■ **DATASET RECORDS**
◇ ◇ ◇ ◇ ◇ ◇ ◇

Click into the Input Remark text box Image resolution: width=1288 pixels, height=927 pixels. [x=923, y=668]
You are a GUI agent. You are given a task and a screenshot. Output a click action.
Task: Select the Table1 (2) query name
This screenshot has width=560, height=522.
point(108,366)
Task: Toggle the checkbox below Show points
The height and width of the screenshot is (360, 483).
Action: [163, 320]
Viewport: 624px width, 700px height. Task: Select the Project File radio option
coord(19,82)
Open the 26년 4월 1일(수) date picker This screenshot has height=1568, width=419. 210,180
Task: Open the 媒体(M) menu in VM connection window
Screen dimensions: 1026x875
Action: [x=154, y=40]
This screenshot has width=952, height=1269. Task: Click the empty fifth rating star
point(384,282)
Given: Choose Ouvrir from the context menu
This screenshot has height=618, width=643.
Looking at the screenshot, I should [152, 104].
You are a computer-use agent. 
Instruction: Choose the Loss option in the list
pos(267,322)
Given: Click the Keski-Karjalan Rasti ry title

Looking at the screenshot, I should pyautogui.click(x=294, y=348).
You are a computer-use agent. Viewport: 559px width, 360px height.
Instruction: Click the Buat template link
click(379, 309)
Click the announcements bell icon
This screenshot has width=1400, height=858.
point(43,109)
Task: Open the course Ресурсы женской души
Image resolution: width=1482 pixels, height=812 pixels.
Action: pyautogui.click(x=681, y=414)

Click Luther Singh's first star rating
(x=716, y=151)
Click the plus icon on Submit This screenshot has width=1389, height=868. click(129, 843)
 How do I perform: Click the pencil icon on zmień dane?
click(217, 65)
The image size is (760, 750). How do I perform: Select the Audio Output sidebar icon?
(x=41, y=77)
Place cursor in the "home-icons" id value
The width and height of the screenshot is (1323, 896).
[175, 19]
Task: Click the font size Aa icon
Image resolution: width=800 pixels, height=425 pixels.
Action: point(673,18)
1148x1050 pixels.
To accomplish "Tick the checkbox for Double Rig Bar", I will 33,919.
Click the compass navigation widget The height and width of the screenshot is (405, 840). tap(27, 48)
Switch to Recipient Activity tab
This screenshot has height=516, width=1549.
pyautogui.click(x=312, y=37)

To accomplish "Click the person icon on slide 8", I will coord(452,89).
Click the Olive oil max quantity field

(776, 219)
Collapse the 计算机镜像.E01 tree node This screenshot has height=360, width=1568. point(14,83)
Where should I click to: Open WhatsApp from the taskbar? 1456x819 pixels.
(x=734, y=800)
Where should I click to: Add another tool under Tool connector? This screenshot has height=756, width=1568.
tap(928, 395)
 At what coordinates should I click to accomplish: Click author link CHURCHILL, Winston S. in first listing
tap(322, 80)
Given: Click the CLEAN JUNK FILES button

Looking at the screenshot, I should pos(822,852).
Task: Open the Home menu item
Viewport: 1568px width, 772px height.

◇ ◇ ◇ ◇ ◇ ◇ ◇

■ **SHORT PROBLEM**
Retype all of the entries above verbatim.

■ **CORRECT RESULT**
Click into the Input Remark text box Image resolution: width=1288 pixels, height=927 pixels. [x=923, y=668]
You are a GUI agent. You are given a task and a screenshot. Output a click action.
Task: Select the Table1 (2) query name
This screenshot has width=560, height=522.
point(108,366)
Task: Toggle the checkbox below Show points
The height and width of the screenshot is (360, 483).
Action: [163, 320]
Viewport: 624px width, 700px height. Task: Select the Project File radio option
coord(19,82)
Open the 26년 4월 1일(수) date picker This screenshot has height=1568, width=419. 210,180
Task: Open the 媒体(M) menu in VM connection window
Screen dimensions: 1026x875
Action: [x=154, y=40]
This screenshot has width=952, height=1269. Task: Click the empty fifth rating star
point(384,282)
Given: Choose Ouvrir from the context menu
This screenshot has height=618, width=643.
Looking at the screenshot, I should [152, 104].
You are a computer-use agent. 
Instruction: Choose the Loss option in the list
pos(267,322)
Given: Click the Keski-Karjalan Rasti ry title

Looking at the screenshot, I should pyautogui.click(x=294, y=348).
You are a computer-use agent. Viewport: 559px width, 360px height.
Instruction: Click the Buat template link
click(379, 309)
Click the announcements bell icon
This screenshot has width=1400, height=858.
point(43,109)
Task: Open the course Ресурсы женской души
Image resolution: width=1482 pixels, height=812 pixels.
Action: pyautogui.click(x=681, y=414)

Click Luther Singh's first star rating
(x=716, y=151)
Click the plus icon on Submit This screenshot has width=1389, height=868. click(129, 843)
 How do I perform: Click the pencil icon on zmień dane?
click(217, 65)
The image size is (760, 750). How do I perform: Select the Audio Output sidebar icon?
(x=41, y=77)
Place cursor in the "home-icons" id value
The width and height of the screenshot is (1323, 896).
[175, 19]
Task: Click the font size Aa icon
Image resolution: width=800 pixels, height=425 pixels.
Action: point(673,18)
1148x1050 pixels.
To accomplish "Tick the checkbox for Double Rig Bar", I will 33,919.
Click the compass navigation widget The height and width of the screenshot is (405, 840). tap(27, 48)
Switch to Recipient Activity tab
This screenshot has height=516, width=1549.
pyautogui.click(x=312, y=37)

To accomplish "Click the person icon on slide 8", I will coord(452,89).
Click the Olive oil max quantity field

(776, 219)
Collapse the 计算机镜像.E01 tree node This screenshot has height=360, width=1568. point(14,83)
Where should I click to: Open WhatsApp from the taskbar? 1456x819 pixels.
(x=734, y=800)
Where should I click to: Add another tool under Tool connector? This screenshot has height=756, width=1568.
tap(928, 395)
 At what coordinates should I click to accomplish: Click author link CHURCHILL, Winston S. in first listing
tap(322, 80)
Given: Click the CLEAN JUNK FILES button

Looking at the screenshot, I should pos(822,852).
Task: Open the Home menu item
Viewport: 1568px width, 772px height.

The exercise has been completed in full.